As the situation starts to improve from a COVID perspective, with procedure volumes, do you see any potential changes to the guidance you gave for 2022?
JAMALI: We've been so bitten by the last two years, I think it's really difficult for us to really stand in front of it and go, 'this is the last wave.' We've given our guidance with the best knowledge that we have today, and I'm sure that if things change, we'll revise it as we stand today. I'm happy to see some signs of a return, albeit we've got a new crisis to manage.
We've just got to be careful and ultimately, we've got to do the best that we can to get these really incredible technologies in front of patients. And if we do that well, and if the community restores some sense of normalcy, we should see a really nice rebound.
Other medical device companies have been talking about some of the ongoing supply chain challenges. Has that been a significant factor for the business?
JAMALI: We haven't seen it yet, but we're really acutely aware of what could be out there, with metals, etc. There's probably some exposure out there but nothing that's been significant enough to press and the biggest issue we've had has been staffing shortages in hospitals, or patients that have been scheduled for surgery, and then have tested positive for Covid, and they go home until they've recovered. Those have been bigger impacts to us than anything else so far.
Zimmer Biomet started rolling out its smart knee implants last year. Will ZimVie also have access to that technology?
JAMALI: It's not a particular sensor technology that I would want to be married to, but I would want to make sure I was very, very certain of what I'm measuring and what service I'm providing either the healthcare provider or the patient. That value has to be worth the incremental sensor cost and management, all that.
So, we'd be interested in continuing to look at those kinds of technologies.
It's really important why you use data, right? Data should be used for either recovery or preventative, ideally. Preventative data, I think, is really, really useful. Which one of these do we use is the magic and it's great that there are lots of innovators out there with great ideas. We just have to make sure we're talking to them very regularly because they move quickly.
I'm also wondering about robotics. Do you see a potential role for that in the new company or potential for an acquisition?
JAMALI: So far, we have very low adoption of robotics in spine. I don't think that's forever. And I just think that we'll find better, more viable procedure candidates for that. But again, the introduction of technology needs to benefit the patient in terms of outcomes, and then the provider in terms of workflow, and ultimately the net cost has to be lower than the cost of just adding new tech to it.
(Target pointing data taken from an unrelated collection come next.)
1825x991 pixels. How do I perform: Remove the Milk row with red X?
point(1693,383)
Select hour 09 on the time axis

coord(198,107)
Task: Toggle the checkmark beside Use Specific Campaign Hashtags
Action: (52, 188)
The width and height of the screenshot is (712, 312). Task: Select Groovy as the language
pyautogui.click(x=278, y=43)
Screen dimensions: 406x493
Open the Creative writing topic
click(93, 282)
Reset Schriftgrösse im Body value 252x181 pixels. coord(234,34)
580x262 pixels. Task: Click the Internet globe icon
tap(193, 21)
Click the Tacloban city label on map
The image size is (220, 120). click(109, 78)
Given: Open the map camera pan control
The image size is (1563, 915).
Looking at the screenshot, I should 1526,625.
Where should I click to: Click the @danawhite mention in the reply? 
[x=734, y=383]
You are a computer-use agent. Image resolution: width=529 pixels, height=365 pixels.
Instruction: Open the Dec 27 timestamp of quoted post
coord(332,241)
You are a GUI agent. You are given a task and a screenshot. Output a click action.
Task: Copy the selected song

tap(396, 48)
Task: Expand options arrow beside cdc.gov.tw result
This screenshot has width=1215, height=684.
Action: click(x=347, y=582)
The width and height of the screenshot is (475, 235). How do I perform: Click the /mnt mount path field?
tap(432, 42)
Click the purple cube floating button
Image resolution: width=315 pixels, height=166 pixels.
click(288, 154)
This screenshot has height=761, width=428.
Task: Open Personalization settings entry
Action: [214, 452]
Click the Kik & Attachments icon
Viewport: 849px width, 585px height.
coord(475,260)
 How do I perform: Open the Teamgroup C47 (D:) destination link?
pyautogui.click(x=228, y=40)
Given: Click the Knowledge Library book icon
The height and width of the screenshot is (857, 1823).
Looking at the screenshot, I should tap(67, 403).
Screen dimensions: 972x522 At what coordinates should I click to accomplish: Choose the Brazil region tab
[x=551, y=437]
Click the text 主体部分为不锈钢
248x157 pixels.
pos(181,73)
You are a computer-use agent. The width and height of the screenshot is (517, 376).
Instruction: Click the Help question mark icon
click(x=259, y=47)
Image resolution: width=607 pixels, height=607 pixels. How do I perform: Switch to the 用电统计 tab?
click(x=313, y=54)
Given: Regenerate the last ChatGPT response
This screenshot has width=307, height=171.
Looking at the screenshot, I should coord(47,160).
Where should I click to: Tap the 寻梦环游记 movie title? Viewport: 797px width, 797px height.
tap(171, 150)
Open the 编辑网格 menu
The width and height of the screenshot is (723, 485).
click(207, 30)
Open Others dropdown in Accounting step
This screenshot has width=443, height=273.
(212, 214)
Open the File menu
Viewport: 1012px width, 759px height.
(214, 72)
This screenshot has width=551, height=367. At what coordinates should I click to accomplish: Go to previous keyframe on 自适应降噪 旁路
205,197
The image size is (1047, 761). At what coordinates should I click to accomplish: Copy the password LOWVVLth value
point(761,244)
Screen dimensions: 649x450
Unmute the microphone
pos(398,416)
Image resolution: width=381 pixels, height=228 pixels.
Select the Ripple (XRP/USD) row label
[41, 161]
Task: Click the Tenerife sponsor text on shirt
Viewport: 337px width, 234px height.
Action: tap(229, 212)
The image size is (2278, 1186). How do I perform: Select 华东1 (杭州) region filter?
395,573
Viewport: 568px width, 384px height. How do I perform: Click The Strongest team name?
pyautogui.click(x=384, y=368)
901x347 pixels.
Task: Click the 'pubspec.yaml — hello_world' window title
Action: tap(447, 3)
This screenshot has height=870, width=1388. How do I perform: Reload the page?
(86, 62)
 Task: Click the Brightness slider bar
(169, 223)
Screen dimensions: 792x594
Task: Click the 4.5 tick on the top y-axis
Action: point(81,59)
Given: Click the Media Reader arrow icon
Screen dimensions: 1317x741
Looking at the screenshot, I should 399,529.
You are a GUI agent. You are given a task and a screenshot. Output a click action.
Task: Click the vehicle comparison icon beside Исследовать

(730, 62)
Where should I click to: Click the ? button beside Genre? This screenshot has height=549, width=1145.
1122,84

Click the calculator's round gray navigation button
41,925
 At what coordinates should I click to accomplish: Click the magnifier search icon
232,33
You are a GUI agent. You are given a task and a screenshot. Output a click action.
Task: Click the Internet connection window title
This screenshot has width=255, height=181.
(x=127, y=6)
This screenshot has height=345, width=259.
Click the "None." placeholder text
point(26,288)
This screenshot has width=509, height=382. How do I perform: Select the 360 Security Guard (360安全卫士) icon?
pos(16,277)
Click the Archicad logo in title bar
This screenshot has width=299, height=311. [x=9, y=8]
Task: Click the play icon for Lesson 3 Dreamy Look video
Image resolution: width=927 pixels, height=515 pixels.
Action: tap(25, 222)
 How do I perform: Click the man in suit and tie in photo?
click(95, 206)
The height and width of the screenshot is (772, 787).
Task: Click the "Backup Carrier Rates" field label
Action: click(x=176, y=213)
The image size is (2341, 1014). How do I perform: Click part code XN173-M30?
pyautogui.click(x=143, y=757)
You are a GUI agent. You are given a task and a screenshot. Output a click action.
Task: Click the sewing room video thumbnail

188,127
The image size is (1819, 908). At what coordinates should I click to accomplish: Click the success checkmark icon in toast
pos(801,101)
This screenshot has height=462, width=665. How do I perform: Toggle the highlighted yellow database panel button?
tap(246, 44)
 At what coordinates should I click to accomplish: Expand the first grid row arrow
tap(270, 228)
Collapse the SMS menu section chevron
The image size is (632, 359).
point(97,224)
We're really intrigued by technology and when I say technology, I really include smart sensors, visualization, navigation, data, robotics, all of that in the same breath. Again, I would want to package it with a procedure that needs the technology, needs the innovation.
Is there anything else you're watching right now?
JAMALI: One area that we can make a difference and make a market is this whole area of pediatric scoliosis. Typically what they'll do to solve that curve … they'll do a spinal fusion and it does fix the curve of that child.
The alternative is a technology we've developed for the candidates who are suitable for it. It's a tethering device. It's like a cord that provides tension as the child grows, and the spine stretches that cord, it straightens out the curve. What ends up happening there is that you get a kid that's now a young adult that remains mobile, so they retain their mobility with this tethering procedure.
To me, this is a really cool part of medtech and why we love the space. These don't happen often, these types of innovations, but when they happen, you've really got to enjoy it.